Patient involvement varies from HTA body to HTA body, but there are some common methods in use. When we were working on the ‘Patient involvement in Health Technology Assessments’, (lead editor Karen Facey), we agreed to move away from the idea of “levels” of participation due to the importance of goal and setting in determining the approach. Karen Facey adapted the work of Jonathan Tritter and Alison McCallum to show how a mosaic of approaches can be a more useful conceptualization for focusing on good practice than a laddered approach. Still, I also tend to be guided by the International Association of Public Involvement (IAP2)’s Spectrum of Public Participation because of my interest in participation as part of relationship-building and the value of shared learning. This framework is useful in defining the promise we are making / the expectation we are sharing. The approach to participation depends on:
Where you are in the HTA process
What you are trying to do/solve for
Who needs to be involved
While we find that the dominant method of participation is one-way input in the form of written submissions coming into the appraisal, there is opportunity to truly make involvement a two-way dialogue focused on shared problem-solving and learning. I see growing investment in this despite timeline challenges. I think it is also linked to confidence among patient communities and HTA bodies about working together rather than at arm's length.
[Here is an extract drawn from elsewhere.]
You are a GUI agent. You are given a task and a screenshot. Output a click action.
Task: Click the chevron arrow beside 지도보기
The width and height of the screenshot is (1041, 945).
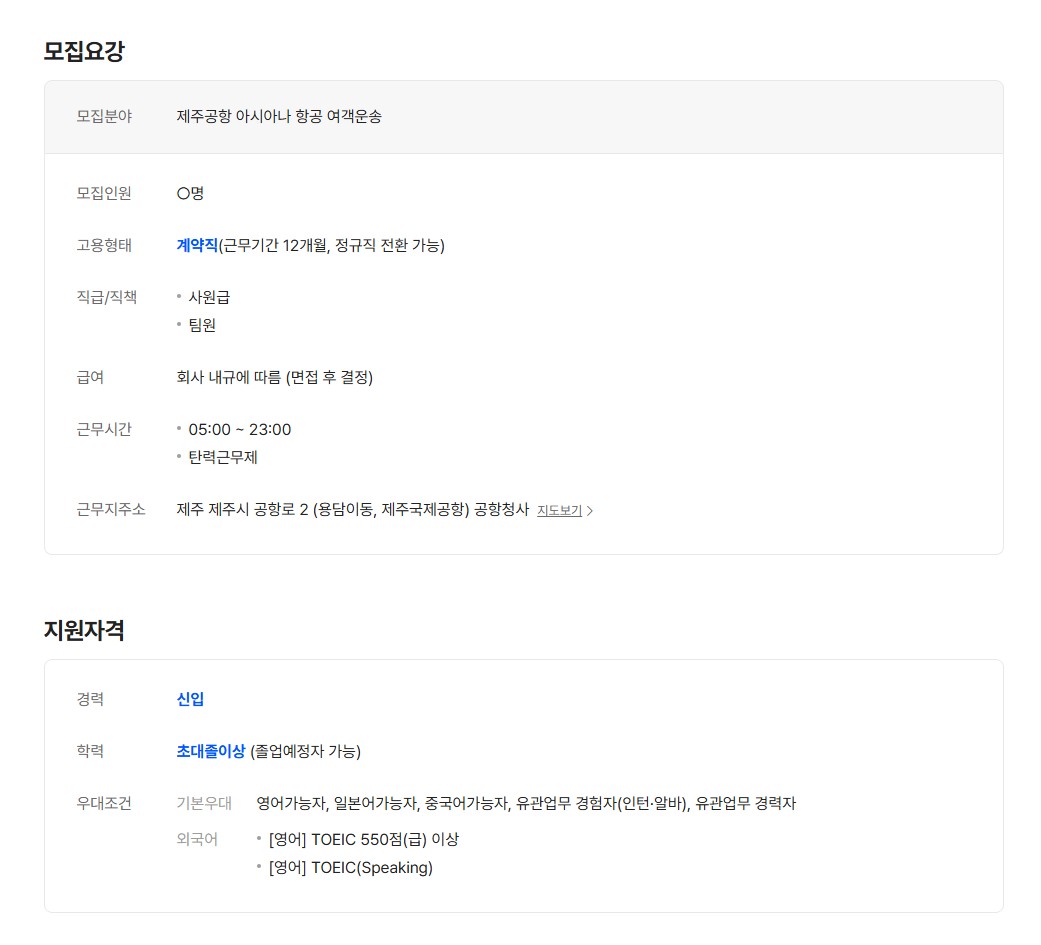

Where are the gaps/key opportunities to improve patient and citizen participation in HTA?
The priority of process remains a problem. It can come at the cost of meaningful participation. I love how Health Technology Wales tailors its approach to involvement for each HTA, thinking about the needs of the patient community.
Additionally, patient perspectives should shape the questions we ask and the evidence we consider. Still, in most systems, their perspectives comes too late, so processes are neither patient evidence-based nor integrate patient input. We often have no involvement of patients in shaping the R&D and the resulting data – or the involvement is not well documented. And we still involve just a small part of society and probably miss those most in need who may never identify as patients. There’s a lot to be done to open up HTA whenever and wherever it occurs.
My feeling is that we still think of the science first and then the ‘patient’ somewhere along the line after that. I think we have it the wrong way around; it all begins with patients, their needs, the outcomes they seek, and the questions they are asking.
Additional references
[1] See Sophie Staniszewska & Sophie Söderholm Werkö, 2021. Mind the evidence gap: The use of patient-based evidence to create “complete HTA” in the twenty-first century
About the Interviewee
Ann Single is the Coordinator and a Steering Committee Member of the Patient Voice Initiative (Australia) and internationally chairs the Health Technology Assessment international (HTAi) Patient and Citizen Involvement Interest Group whose 400 multi-stakeholder members are committed to improving patient involvement in access and reimbursement decisions.
Her experience includes leading the development of patient involvement processes in Scotland’s HTA and coordinating the development of tools to support patient involvement in HTA internationally. She is co-editor of the first book in the field, Patient Involvement in Health Technology Assessment (2017) and has most recently published on stories of impact this area.